→ **YOUR GOAL**
Copy the items below exactly as they appear, from the line with "Where should I click to: Open Nassim" through the line with "will pyautogui.click(x=17, y=47).", including both of those lines.

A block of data
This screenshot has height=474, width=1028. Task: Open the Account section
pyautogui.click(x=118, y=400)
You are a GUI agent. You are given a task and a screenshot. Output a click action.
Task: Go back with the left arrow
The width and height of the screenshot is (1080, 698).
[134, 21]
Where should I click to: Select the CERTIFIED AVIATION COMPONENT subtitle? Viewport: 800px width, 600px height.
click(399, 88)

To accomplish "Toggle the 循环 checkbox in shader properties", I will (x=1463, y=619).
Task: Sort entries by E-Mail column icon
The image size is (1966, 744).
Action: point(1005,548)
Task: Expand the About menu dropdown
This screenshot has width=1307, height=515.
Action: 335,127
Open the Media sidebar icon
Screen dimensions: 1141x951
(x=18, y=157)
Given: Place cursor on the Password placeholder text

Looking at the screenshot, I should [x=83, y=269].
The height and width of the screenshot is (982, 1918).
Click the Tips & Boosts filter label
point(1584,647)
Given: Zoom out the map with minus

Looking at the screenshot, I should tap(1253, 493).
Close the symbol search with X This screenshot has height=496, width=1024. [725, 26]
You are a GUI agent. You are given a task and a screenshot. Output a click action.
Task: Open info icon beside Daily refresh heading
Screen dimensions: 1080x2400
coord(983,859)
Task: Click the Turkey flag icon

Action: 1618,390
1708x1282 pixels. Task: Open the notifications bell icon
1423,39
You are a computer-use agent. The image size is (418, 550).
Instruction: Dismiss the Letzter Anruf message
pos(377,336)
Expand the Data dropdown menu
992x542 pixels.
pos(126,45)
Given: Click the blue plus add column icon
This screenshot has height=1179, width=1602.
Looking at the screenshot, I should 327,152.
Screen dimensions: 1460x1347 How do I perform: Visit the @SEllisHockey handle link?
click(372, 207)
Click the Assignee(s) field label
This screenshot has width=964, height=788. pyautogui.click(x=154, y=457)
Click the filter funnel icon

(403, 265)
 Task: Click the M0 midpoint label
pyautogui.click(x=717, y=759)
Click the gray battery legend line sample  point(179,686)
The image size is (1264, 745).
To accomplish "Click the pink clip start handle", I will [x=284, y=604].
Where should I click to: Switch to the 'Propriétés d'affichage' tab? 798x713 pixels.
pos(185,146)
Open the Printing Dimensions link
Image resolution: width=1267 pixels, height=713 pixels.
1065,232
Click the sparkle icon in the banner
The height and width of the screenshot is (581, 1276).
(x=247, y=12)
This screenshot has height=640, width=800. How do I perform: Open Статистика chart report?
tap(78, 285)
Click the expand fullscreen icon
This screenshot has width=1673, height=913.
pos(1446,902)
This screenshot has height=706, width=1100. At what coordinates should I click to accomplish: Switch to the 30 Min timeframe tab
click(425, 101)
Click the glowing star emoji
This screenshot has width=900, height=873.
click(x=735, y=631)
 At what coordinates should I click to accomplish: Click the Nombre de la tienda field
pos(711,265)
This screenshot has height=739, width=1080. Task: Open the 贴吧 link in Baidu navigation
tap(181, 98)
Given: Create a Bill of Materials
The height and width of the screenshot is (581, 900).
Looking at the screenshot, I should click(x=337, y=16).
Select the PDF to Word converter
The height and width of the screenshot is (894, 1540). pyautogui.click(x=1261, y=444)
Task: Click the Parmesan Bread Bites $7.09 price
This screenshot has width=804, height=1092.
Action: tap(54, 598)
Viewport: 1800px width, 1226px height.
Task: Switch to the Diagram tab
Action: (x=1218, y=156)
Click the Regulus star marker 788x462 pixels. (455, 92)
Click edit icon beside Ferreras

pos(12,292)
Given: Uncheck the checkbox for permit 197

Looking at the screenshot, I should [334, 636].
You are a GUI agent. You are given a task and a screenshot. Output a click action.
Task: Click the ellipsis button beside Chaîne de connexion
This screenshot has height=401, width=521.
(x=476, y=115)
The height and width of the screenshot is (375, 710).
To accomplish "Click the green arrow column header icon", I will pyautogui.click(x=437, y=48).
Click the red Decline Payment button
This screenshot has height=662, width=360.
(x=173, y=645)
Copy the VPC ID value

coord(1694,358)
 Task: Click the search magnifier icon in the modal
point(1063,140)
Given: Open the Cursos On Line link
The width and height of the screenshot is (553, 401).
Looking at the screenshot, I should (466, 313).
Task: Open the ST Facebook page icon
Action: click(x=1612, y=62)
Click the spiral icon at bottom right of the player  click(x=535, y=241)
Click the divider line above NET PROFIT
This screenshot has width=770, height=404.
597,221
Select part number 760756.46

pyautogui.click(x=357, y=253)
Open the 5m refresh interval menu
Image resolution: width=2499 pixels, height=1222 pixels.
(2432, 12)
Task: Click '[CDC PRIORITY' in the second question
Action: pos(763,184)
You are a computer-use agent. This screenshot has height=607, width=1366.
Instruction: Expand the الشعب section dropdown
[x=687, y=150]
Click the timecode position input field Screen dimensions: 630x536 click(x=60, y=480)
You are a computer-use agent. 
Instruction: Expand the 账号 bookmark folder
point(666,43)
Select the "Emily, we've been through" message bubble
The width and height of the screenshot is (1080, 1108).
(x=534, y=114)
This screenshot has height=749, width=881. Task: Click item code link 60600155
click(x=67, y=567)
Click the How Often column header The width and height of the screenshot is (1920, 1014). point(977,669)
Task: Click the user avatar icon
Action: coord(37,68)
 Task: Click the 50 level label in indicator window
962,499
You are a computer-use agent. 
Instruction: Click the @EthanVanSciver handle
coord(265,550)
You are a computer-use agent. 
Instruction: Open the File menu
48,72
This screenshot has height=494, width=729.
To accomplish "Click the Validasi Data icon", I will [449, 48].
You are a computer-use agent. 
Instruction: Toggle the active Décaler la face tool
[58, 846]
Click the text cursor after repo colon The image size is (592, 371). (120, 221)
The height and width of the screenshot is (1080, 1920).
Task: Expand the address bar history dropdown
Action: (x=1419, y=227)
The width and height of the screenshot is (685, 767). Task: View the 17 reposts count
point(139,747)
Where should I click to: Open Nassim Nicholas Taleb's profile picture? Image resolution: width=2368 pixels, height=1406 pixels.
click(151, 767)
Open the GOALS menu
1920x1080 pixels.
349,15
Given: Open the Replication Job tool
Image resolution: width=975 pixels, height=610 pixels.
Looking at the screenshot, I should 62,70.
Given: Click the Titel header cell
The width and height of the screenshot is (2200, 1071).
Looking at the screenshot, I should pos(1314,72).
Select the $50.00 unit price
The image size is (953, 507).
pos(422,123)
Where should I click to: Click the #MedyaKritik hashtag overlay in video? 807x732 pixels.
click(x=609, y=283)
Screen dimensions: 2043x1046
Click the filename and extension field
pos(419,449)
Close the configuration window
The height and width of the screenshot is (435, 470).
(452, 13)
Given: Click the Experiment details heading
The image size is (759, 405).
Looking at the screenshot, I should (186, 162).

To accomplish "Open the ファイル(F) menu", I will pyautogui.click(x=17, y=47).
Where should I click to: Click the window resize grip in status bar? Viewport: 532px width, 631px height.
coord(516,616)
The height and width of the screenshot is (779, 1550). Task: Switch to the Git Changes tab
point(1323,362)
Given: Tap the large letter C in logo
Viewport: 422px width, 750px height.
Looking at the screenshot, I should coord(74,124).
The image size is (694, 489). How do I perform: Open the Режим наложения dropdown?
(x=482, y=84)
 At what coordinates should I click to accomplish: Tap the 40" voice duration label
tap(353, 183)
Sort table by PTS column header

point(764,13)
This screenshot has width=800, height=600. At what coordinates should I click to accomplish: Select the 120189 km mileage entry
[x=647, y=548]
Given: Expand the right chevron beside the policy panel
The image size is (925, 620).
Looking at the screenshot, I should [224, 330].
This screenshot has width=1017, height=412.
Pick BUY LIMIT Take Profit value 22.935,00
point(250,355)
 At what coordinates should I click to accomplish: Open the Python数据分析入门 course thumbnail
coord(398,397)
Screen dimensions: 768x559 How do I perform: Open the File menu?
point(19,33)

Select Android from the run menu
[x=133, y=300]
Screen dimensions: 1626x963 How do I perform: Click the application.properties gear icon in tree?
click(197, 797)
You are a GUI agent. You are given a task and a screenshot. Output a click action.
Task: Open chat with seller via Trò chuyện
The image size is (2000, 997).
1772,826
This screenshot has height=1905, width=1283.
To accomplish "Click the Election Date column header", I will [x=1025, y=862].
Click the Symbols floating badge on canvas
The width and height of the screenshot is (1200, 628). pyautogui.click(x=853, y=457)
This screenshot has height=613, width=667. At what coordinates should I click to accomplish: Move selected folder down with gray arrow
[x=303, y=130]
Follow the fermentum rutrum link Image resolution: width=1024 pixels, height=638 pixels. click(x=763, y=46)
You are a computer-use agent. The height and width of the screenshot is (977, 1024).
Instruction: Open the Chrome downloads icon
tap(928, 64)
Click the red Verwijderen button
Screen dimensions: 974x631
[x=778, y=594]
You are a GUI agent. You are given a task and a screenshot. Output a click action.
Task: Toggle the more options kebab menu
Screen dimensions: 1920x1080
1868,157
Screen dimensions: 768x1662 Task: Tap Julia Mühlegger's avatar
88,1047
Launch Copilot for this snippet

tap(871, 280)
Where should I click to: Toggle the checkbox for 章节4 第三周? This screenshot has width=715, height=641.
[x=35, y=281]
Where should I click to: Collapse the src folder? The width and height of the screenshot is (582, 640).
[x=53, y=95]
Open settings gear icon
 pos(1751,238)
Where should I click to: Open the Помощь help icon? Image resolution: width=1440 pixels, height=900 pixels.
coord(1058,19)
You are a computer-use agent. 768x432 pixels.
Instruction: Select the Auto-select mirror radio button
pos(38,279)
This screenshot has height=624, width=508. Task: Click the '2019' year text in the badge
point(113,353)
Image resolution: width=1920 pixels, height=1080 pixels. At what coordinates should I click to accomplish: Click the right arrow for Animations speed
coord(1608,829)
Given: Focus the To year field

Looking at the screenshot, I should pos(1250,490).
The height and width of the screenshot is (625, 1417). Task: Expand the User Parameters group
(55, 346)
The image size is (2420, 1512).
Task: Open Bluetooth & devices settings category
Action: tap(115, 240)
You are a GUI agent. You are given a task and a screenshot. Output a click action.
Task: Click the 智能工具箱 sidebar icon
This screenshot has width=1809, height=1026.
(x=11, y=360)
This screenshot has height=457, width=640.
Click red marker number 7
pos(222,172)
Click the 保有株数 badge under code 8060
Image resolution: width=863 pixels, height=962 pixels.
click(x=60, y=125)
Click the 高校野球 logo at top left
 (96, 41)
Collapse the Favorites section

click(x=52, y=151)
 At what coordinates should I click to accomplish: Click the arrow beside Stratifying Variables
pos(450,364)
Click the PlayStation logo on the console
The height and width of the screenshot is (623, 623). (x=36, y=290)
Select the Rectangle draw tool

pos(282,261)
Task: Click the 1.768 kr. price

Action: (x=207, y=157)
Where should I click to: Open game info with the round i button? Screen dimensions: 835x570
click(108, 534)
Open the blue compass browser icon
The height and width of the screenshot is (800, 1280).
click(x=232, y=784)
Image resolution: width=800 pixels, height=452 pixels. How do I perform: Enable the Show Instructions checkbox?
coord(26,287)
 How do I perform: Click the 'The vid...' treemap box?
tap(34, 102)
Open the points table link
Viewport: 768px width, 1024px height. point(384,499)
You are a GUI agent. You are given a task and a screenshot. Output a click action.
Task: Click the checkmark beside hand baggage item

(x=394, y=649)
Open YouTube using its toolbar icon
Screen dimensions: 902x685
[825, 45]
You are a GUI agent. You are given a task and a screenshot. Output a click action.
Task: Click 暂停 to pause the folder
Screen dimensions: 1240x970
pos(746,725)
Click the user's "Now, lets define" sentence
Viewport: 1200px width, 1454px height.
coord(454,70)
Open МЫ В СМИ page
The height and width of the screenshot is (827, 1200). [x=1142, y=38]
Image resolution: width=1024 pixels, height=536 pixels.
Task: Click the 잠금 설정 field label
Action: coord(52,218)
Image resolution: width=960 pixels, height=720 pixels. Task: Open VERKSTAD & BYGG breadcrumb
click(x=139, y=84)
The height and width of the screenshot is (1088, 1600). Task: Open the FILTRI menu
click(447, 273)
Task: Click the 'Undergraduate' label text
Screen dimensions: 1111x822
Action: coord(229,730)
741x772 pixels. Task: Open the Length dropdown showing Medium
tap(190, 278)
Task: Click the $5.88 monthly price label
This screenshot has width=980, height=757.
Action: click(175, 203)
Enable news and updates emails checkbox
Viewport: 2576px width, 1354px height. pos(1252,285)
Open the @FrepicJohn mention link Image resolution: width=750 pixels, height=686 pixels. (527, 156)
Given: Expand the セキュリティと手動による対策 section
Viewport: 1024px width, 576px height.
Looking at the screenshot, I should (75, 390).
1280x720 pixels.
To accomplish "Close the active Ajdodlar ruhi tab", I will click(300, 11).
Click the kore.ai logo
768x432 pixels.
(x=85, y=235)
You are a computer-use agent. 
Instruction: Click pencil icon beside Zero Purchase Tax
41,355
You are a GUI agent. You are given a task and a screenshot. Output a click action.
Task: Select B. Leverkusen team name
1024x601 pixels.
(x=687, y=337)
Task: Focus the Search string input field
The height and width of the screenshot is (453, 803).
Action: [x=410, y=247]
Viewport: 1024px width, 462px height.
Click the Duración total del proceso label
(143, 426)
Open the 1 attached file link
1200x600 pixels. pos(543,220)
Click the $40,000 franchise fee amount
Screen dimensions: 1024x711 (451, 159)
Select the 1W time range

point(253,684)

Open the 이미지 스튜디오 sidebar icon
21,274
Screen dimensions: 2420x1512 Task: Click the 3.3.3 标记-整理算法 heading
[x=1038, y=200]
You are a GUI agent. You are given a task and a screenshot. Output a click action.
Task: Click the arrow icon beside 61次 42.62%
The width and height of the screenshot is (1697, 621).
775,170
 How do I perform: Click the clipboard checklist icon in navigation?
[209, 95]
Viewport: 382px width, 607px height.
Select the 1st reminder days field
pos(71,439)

→ **REPLY TO THE TASK**
Where should I click to: Open Nassim Nicholas Taleb's profile picture? Image resolution: width=2368 pixels, height=1406 pixels.
click(151, 767)
Open the GOALS menu
1920x1080 pixels.
349,15
Given: Open the Replication Job tool
Image resolution: width=975 pixels, height=610 pixels.
Looking at the screenshot, I should 62,70.
Given: Click the Titel header cell
The width and height of the screenshot is (2200, 1071).
Looking at the screenshot, I should pos(1314,72).
Select the $50.00 unit price
The image size is (953, 507).
pos(422,123)
Where should I click to: Click the #MedyaKritik hashtag overlay in video? 807x732 pixels.
click(x=609, y=283)
Screen dimensions: 2043x1046
Click the filename and extension field
pos(419,449)
Close the configuration window
The height and width of the screenshot is (435, 470).
(452, 13)
Given: Click the Experiment details heading
The image size is (759, 405).
Looking at the screenshot, I should (186, 162).

To accomplish "Open the ファイル(F) menu", I will pyautogui.click(x=17, y=47).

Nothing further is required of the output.